La obra es fruto un trabajo de casi dos años. García, después de dirigir hasta el año 2018 el Teatro Nacional de Montpellier, al que bautizó con el nombre de Humain trop Humain, volvió a la aldea asturiana donde tiene su casa: “Sobre todo, volví para leer. Aquel proyecto fue maravilloso, teníamos un teatro precioso, pero también el trabajo era duro: ver teatro, hablar, proyectar… No tenía tiempo de leer, dejé de hacerlo, cuando eso es lo que yo hago, la materia con la que trabajo”, asegura García en conversación con elDiario.es. Un Rodrigo García que después de una pandemia y una reclusión voluntaria, lleva semanas trabajando en Madrid, la ciudad que lo vio nacer artísticamente, con la que peleó y a la que amó en sus primearas obras, esas que hoy se acercan al mito cuando alguien que pudo verlas las narra: Los tres cerditos (1993), El carnicero español (1997), Protegedme de lo que deseo (1998), Conocer gente, comer mierda (1999), Haberos quedado en casa capullos (1999), Aftersun (2001), Compré una pala en IKEA para cavar mi tumba (2003)… “Flipo con Madrid, está irreconocible, está lleno de turistas”, comenta García, a punto de cumplir los 60 años, pero que sigue con el ojo tenso, agarrado al presente, observándolo, jugueteando con él, descreído y siempre cáustico.

Volvía el autor de textos desternillantes por su capacidad de laceración inusitada, el director que llevó la potencia del universo de Bruce Nauman a los escenarios, el director capaz de crear una fuerza centrípeta que convulsionaba la platea y parecía que ese arte burgués y retrogrado en el que el teatro se convierte muchas veces pudiera ser, por fin, una posible herramienta para cambiar el mundo. Un teatro lleno de libertad, de poesía, de hermandad y al mismo tiempo despiadado, denunciador, heredero del verbo duro de Thomas Bernhard, ese que acusa sin remisión al Estado y sus aparatos represores —como el trabajo o las escuelas—, de acabar con el individuo. García se enfrentó y guerreó hasta la extenuación con el teatro tradicional que lo tachó de “publicista”, que lo quiso etiquetar de enfant terrible para empequeñecerlo, una profesión en la que incluso algunos de sus próceres, como un antiguo director del Centro Dramático Nacional dijo de él: “Qué pena que alguien no lo encadene a una mesa para que escriba”. Lo aceptaban como autor. No querían su teatro incómodo donde desaparecían los sacrosantos conceptos teatrales de personaje, conflicto y desarrollo y aparecía un espacio lleno de libertad para la performance, el arte, la danza, el cuerpo, el vídeo y la instalación.

Sin hacer un tratado sobre esta obra de casi dos horas, sí se pueden apuntar dos o tres aspectos importantes para comprender la dimensión del cambio y la apuesta de este hombre que a sus 60 años se enfrenta a mirar el mundo actual, juzgarlo sin piedad y situarse moral y políticamente ante él.

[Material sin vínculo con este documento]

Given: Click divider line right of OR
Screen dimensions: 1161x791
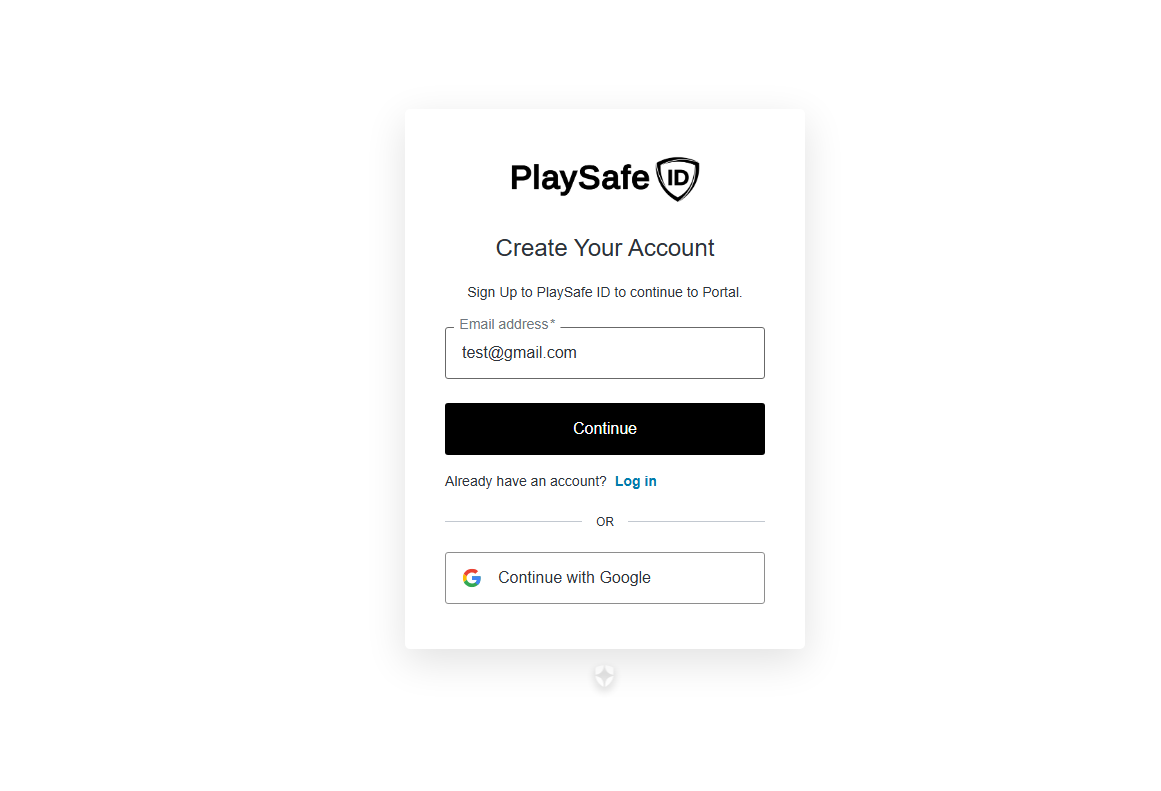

El primer apunte tiene que ver sobre el elenco. García ha decidido renunciar a su materia de trabajo, sus “actores de siempre”, explicó en rueda de prensa. “Siempre he estado incómodo con esta sociedad de las redes sociales y cómo han cambiado las relaciones, algo que acepto, pero en lo que no quiero participar. Eso sí, lo observo, me divierto, lo miro casi con ternura, casi con una mirada de viejo, de alguien que no tiene el menor interés por participar. Y para tratar esto quería llegar frágil al momento de la creación. Al ensayo hay que llegar frágil, de qué sirve llegar con certezas. Y para ello decidí trabajar con gente nueva, joven, también quería saber cómo pensaban”, siguió explicando este director que acabó, después de un extenso casting, trabajando con tres fuerzas brutas: Elisa Forcano, Selam Ortega y Carlos Pulpón. Tres actores que además están acompañados en escena por el músico Javier Pedreira, que convierte su guitarra en una tormenta de tormentos experimental y sónica fundamental en la obra.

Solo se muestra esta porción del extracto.